Sacrifice Today, or Sacrifice Tomorrow

This was originally posted on Live Oaks on September 16, 2010. Comments have not been migrated.

Several weeks ago I wrote about an OpEd in the Chronicle that chastised HISD for the food it is serving at the district’s schools. The author of that article–Bettina Elias Siegel–has responded to my post on her own blog. She makes an argument in her response that is worthy of additional comment.

In her OpEd, Siegel had criticized the fact that children receiving free lunches would not have the same choices as those paying for their meals. I wrote:

Siegel, who has two children in HISD, isn’t content that better dietary choices will be available. That such choices won’t be available to children being fed by taxpayers is wrong. Why should those paying for their own lunch have a choice that is denied to those who aren’t?

Siegel responded on her blog:

Your attitude seems to be, “if you’re eating at taxpayers’ expense, you’ll take what we dish out and no complaining.”  That’s a pretty harsh world view.  Are lower income students somehow inherently less entitled to nutritious food choices by virtue of their economic status?

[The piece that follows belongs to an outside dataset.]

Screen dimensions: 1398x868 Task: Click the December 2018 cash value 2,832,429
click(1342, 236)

Siegel implies that those who pay for their own lunch are receiving an entitlement that will be denied to those receiving free lunches. But this is a gross equivocation and a misrepresentation of my position.

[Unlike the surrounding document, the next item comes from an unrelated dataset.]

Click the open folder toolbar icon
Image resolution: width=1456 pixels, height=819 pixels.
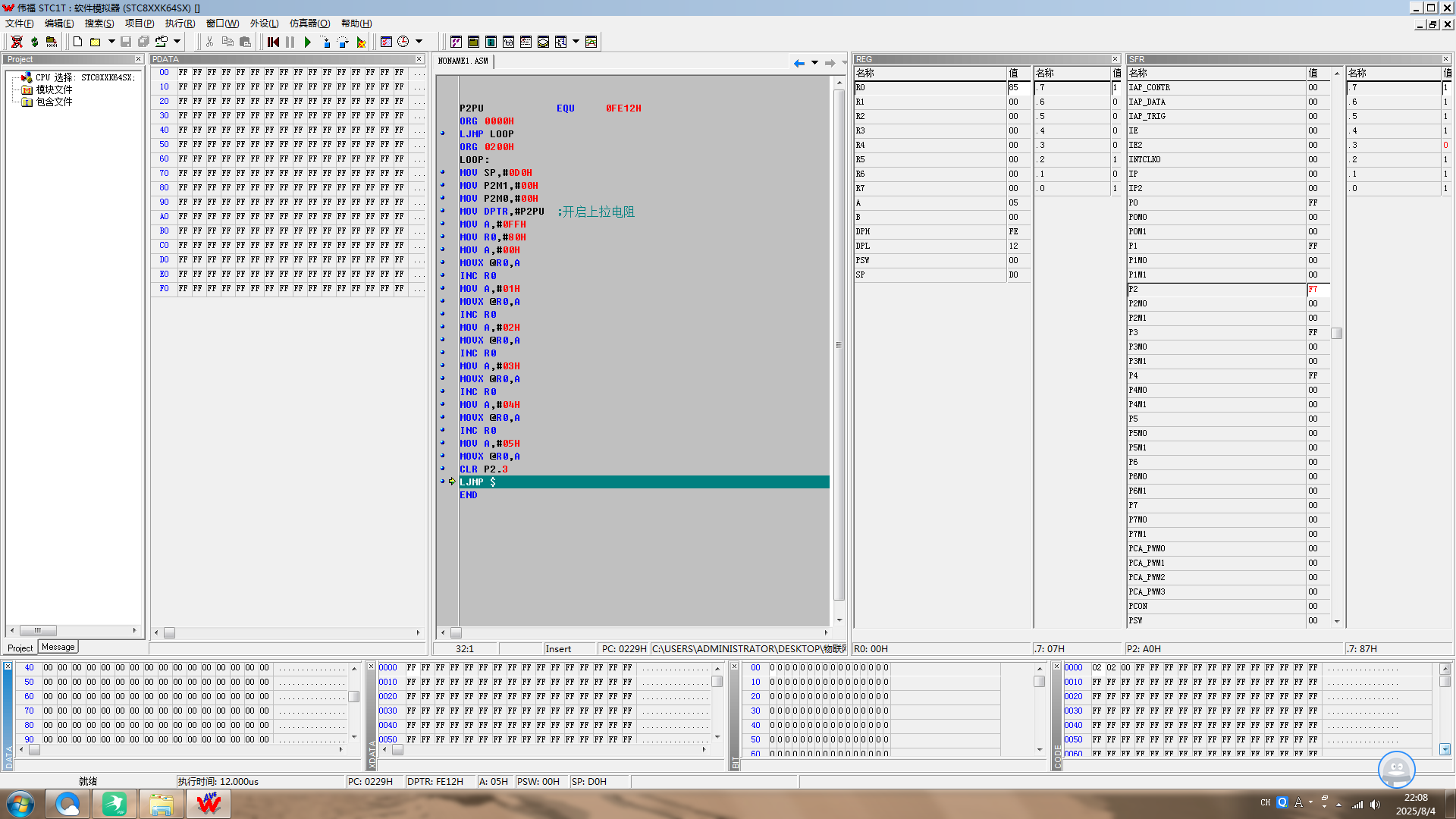pos(95,42)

Nobody is entitled to nutritious food, if by “entitlement” we mean “possessing a right.” Rights pertain to freedom of action; they provide a sanction to act according to one’s own judgment without interference from others, so long as the mutual rights of others are respected. Everyone has a right to purchase nutritious food, if someone wishes to sell it to them and they can pay for it. Nobody has a right to force others to provide that food.

Siegel goes on to write:

 But since my bleeding-heart liberal appeals are likely to be lost on you, I’ll instead appeal your pragmatism:  More than 35 percent of Texas schoolchildren are overweight or obese.  That number has doubled over the last 20 years, and it continues to rise. Studies show that overweight children miss three or four times as much school as children who are not overweight. Furthermore, a child who is obese by age 12 has more than a 75 percent chance of becoming an obese adult, at risk for Type 2 diabetes, cardiovascular disease, stroke, hypertension, high blood pressure, gallbladder disease, asthma and certain cancers. It has been estimated that the healthcare costs associated with such diseases will total $344 billion in 2018, or more than one in five dollars spent on health care.  Whether you like it or not, Mr. Phillips, you and I are both going to be paying those costs on the back end unless present trends can be reversed.

Siegel is right when she assumes that her altruistic appeals will not sway me. But what does she offer as an alternative? More altruism. Refusing to question the premise that one man’s need is a claim on the life and property of others, she proceeds to argue that I have a choice–sacrifice for others today or sacrifice for others tomorrow.

But I reject the entire premise that the needs of others are a claim on me. I do not regard self-sacrifice as a virtue. I regard each individual as a sovereign being who possesses a moral right to act according to his own judgment to further his own life and pursue his own happiness. No individual and no group has a right to initiate force against others, no matter how dire the circumstances. That applies to food today and health care tomorrow.